On the language front, I'll be teaching her Esperanto and she'll be continuing her Russian studies with a tutor whom she and her mother will employ.

In science, they're going to work through the book The Evolution of Everything and in math it'll be Algebra II. Also on tap is a semester of Economics (using most probably the book Naked Economics) and a semester of U.S. government to coincide with the presidential election later this year.

My wife is already preparing the list of books we need to get for her. We are moving this summer to Moscow, so we have to mail most of the texts ahead as homeschooling will begin about a week after we arrive.

Re: Homeschoolers united!

Posted: Sun Jul 03, 2016 11:22 pm
by Ani
IronMike wrote:Most definitely!

This upcoming year we'll have an 11th grader homeschooled and an 8th grader in school. My wife and daughter are really looking forward to the HS year. They are planning on doing U.S. history and in particular spending some time studying "Americans in Paris." My daughter wants to learn about B. Franklin and T. Jefferson as well as Hemingway, Stowe and Z. Their main text will be D. McCullough's The Greater Journey: Americans in Paris, but they'll also read biographies and fiction from the Americans.
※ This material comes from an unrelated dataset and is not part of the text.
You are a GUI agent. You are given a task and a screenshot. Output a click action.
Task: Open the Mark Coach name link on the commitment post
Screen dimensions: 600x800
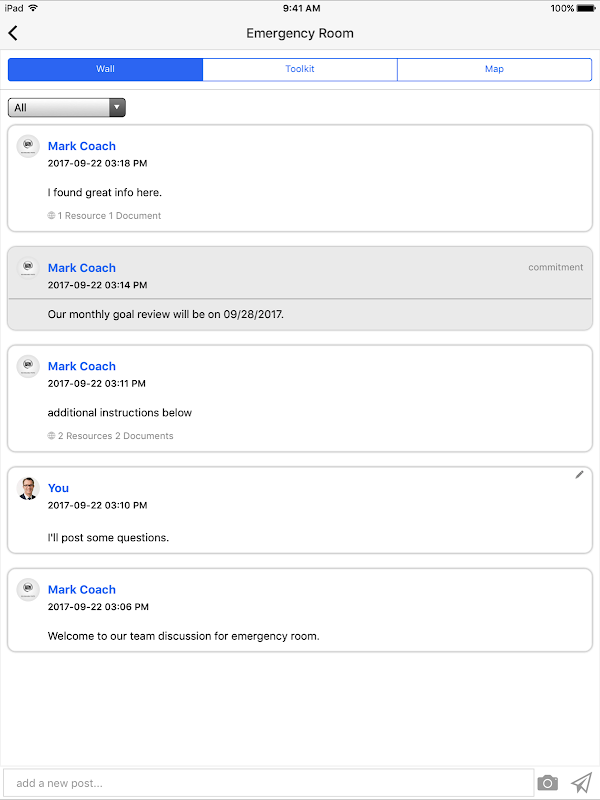click(82, 268)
They are already planning a trip to Paris to see what these famous Americans saw.

On the language front, I'll be teaching her Esperanto and she'll be continuing her Russian studies with a tutor whom she and her mother will employ.

In science, they're going to work through the book The Evolution of Everything and in math it'll be Algebra II. Also on tap is a semester of Economics (using most probably the book Naked Economics) and a semester of U.S. government to coincide with the presidential election later this year.

My wife is already preparing the list of books we need to get for her. We are moving this summer to Moscow, so we have to mail most of the texts ahead as homeschooling will begin about a week after we arrive.


Holy smokes. I'd be looking forward to my homeschool year too if I got to plan like that. Such cool opportunities you have given your kids. Good luck on the move. I am sure you have it down to a science by now but still it is never easy..

Re: Homeschoolers united!

Posted: Fri Jul 08, 2016 7:41 pm
by Bluepaint
Got a few questions, stemming from curiosity:

How do you deal with the social side of things? At school you have to learn to deal with others your own age, younger children, older ones plus various teachers/visitors/school employees. Not saying everyone learns to deal with them well...but how do you "make up" for this "lack" of interaction?

Don't sometimes parent and child get fed up of each other? I mean that is a lot of time to spend together. Normally a child being at school gives the parent a "break" and the parent being at work gives the child a break.

These are the main pitfalls I see which is why I wonder how you who HS deal with them, in so so many respects HS seems like such a good idea.

Re: Homeschoolers united!

Posted: Fri Jul 08, 2016 8:28 pm
by sillygoose1
Rhian wrote:Got a few questions, stemming from curiosity:

How do you deal with the social side of things? At school you have to learn to deal with others your own age, younger children, older ones plus various teachers/visitors/school employees. Not saying everyone learns to deal with them well...but how do you "make up" for this "lack" of interaction?

Don't sometimes parent and child get fed up of each other? I mean that is a lot of time to spend together. Normally a child being at school gives the parent a "break" and the parent being at work gives the child a break.

These are the main pitfalls I see which is why I wonder how you who HS deal with them, in so so many respects HS seems like such a good idea.



The way it works with my mother and sister:

1) My sister makes up the lack of social interaction with joining local clubs and participating in activities. Gymnastics, painting, sewing, whatever. A lot of kids her age are there and she has a few friends from there.

2) No - my sister is homeschooled online like a "cyber school". It's like a normal school day and no one bothers her. The only time they interact is during Phys Ed hour when my mother has to do some sort of activity then sign a piece of paper that it was completed.